加缪在小说《鼠疫》里,借用医生里厄,为自己的“荒诞哲学”奠定了一个中心论调:“我认为自己对当英雄和圣人都没有兴趣,我所感兴趣的事做一个人。”
这是加缪面对种种荒谬之后,所做出的深度思考,它意味着“起于平凡,归于平凡”,是一种尝试作出英雄反抗之后的平凡回归。
事实上,他在书里通过塔鲁,尝试过以英雄的反抗来面对现实的种种荒谬,最终以失败告终。所以,加缪的平凡选择,避免了自我陷入到马尔克斯《百年孤独》里,奥雷里亚诺式的悲剧。
爱丽丝·门罗恰恰是一个以擅长描写平凡女人的悲剧生活著称的人,在她的笔下,没有“莎士比亚式悲剧”的可歌可泣,甚至从某种程度上来说,也没有过任何激烈的反抗。
她笔下的女性,大都有着相同的成长背景和生活环境,她们是不被喜爱、被社会规定、贫穷的,大脑中却都有着一点不甘于现状的反叛。当她们在生活中遇到家暴、爱情、亲情、友情的困惑,面对曾经而且一直困惑并伤害着自己的家乡和父母、亲人,她们尝试过逃离,却最终都走向回归。

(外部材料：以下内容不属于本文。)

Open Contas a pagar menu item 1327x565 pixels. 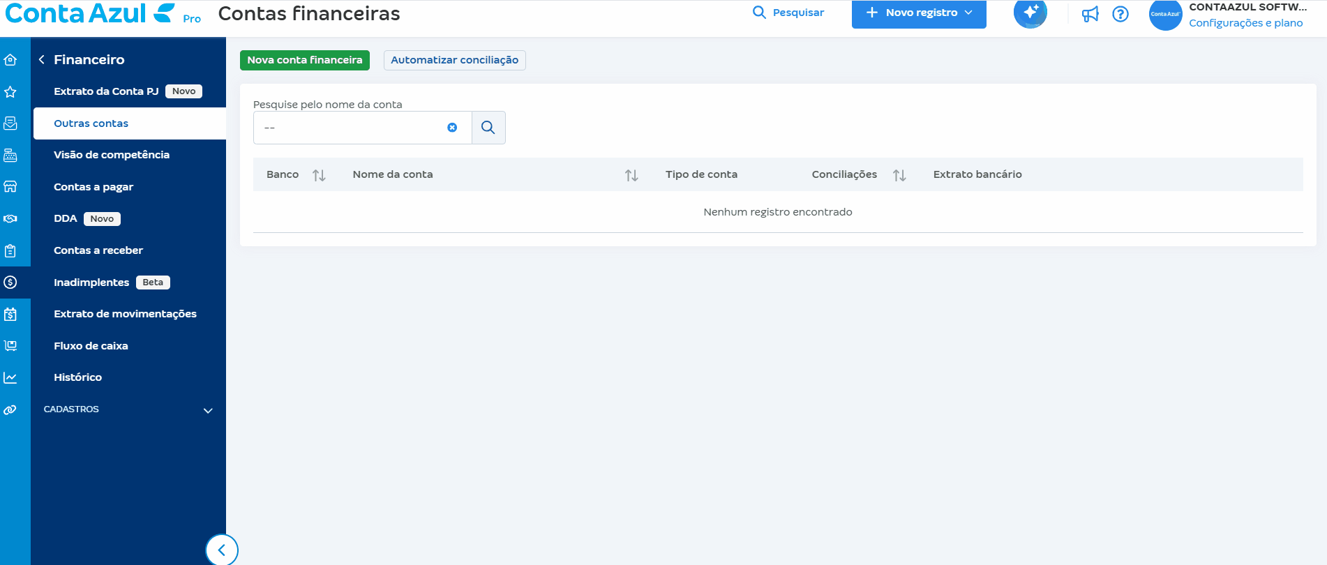point(93,187)
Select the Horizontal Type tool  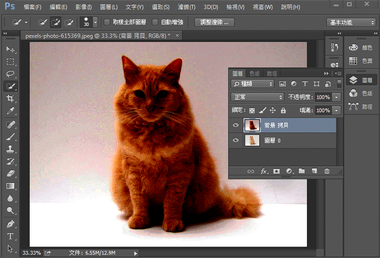[10, 236]
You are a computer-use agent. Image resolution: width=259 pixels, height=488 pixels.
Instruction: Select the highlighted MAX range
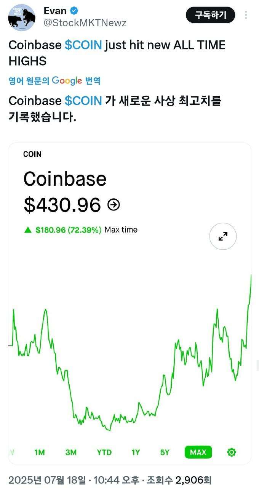198,452
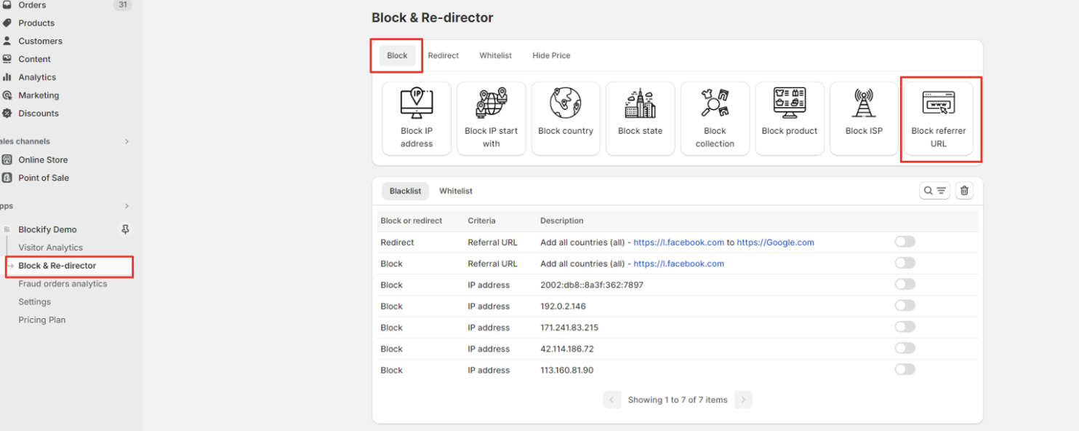The image size is (1079, 431).
Task: Toggle the 113.160.81.90 block rule
Action: [905, 370]
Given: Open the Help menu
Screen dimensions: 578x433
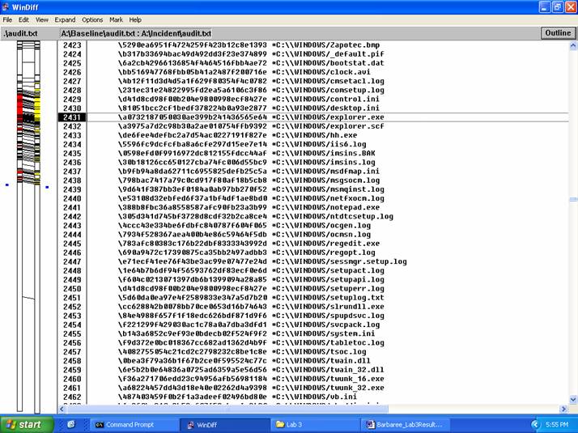Looking at the screenshot, I should point(135,19).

当我们开始读下她的第一篇短篇小说,会感觉到一种对理想的背叛,进而惊讶于她的冷酷,而最终,我们却会折服于她的冷静、客观、不带任何评价的描写。
也正是这种极度冷静,加上她对女性转瞬即逝的无意识活动的敏锐捕捉,为我们还原除了真实的生活。她们没有《罗密欧与朱丽叶》中朱丽叶为爱不顾一切的勇气,也没有简·爱对社会强加给女性身上不公的愤慨。很多时候,她们都变成了纪德《田园交响曲》里的牧师,一面自我安慰,一面被真想折磨,不断在错位和失去中维持自我的完整。
之所以如此,是因为有太多的羁绊阻碍了她们的自由选择。
这些羁绊,幸也不幸,不幸的是或许她们需要一直陷在一段痛苦的关系中,幸则避免了她们成为另一种悲剧的牺牲品。

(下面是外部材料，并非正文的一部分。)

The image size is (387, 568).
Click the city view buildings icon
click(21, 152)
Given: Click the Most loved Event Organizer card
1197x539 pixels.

从某些方面来讲,爱丽丝·门罗并没有满足人们希望在小说中期望的结局,要么快意恩仇成为英雄,要么以死明志带来警醒。她所做的,并不是美化和丑陋,也不是追求极致,只是尽可能的帮助我们从一个新的角度,去解构存在种种不公和荒谬的世界。
这种观点,很好的恰中了加缪“荒诞哲学”的中心,爱丽丝·门罗作为女性,并没有像其他女性主义者一样,为女性激烈的发言,成为英雄。在她的眼里,“女性特质”和“男性特质”的困惑,不仅仅禁锢了女性,也禁锢了男性,她所期冀的只是想在这中间,寻找作为男女共有“人的特质”的表达。
每个人总会遇到什么事,什么人,让你觉得像肺里什么地方扎进去了一根致命的针。浅一些呼吸时可能不感到疼。可是每当需要深深吸进去一口气时,便能觉出那根针一直存在。

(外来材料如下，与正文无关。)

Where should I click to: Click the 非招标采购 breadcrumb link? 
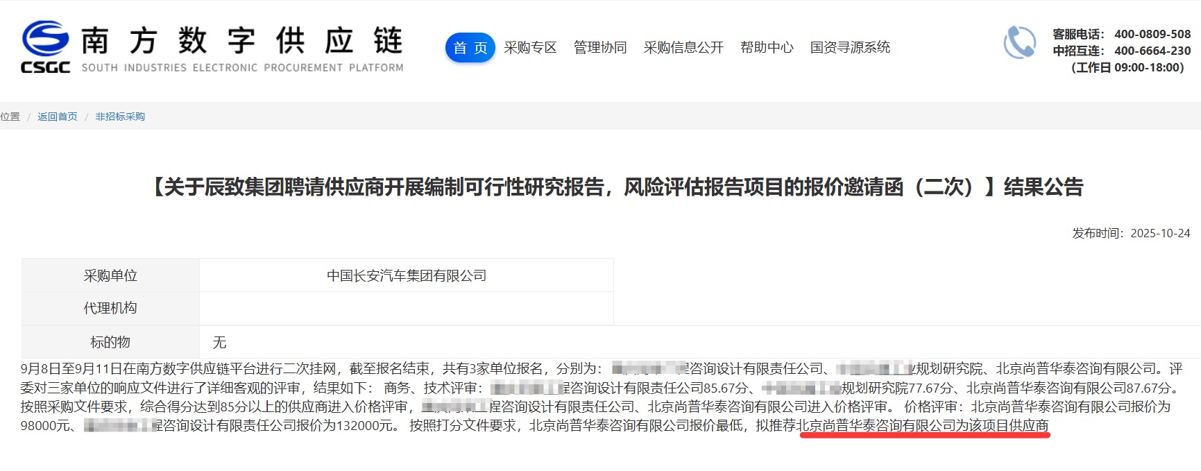pyautogui.click(x=120, y=117)
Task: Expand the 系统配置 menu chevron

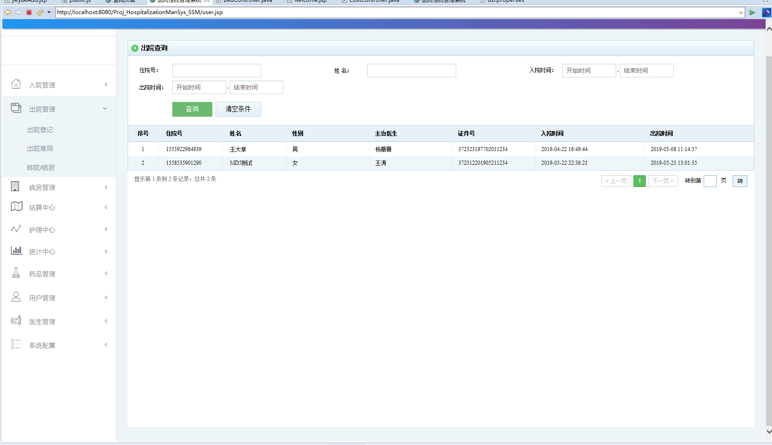Action: coord(106,345)
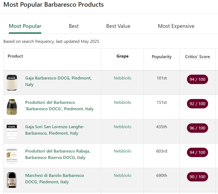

《逃离》是爱丽丝·门罗的短篇小说集,也是她的代表作,先后获得了加拿大吉勒奖,《纽约时报》年度最佳图书。这本短篇小说集是门罗的晚年之作,她的一生都是在短篇小说中度过。所以,这本书集中展现了她短篇小说文字和思想功底。
全书一共八篇,六个故事。虽然如此,却可以将它们集中在一起解读。因为,在这些故事里,人物的气质和生活,有很多相似之处。
这主要源于爱丽丝·门罗的写作方式,她是伴随着不同年龄对生活的顿悟,一次次走进过去的回忆,提取真实的生活片断。所以,虽然故事中的女性各不相同,却都是门罗某个阶段人格侧面的描写,她们都想要逃离过去的一切,也遭受了不同程度的伤害。
《逃离》讲述的是卡拉为了摆脱父母的束缚,和自己的男友克拉克私奔,可是,阶层差距、物质生活的匮乏、以及男友的家暴,始终困扰着她。最终,她选择逃离这种生活,在路上却因为对未来和无所依附的爱的恐惧,半途而废。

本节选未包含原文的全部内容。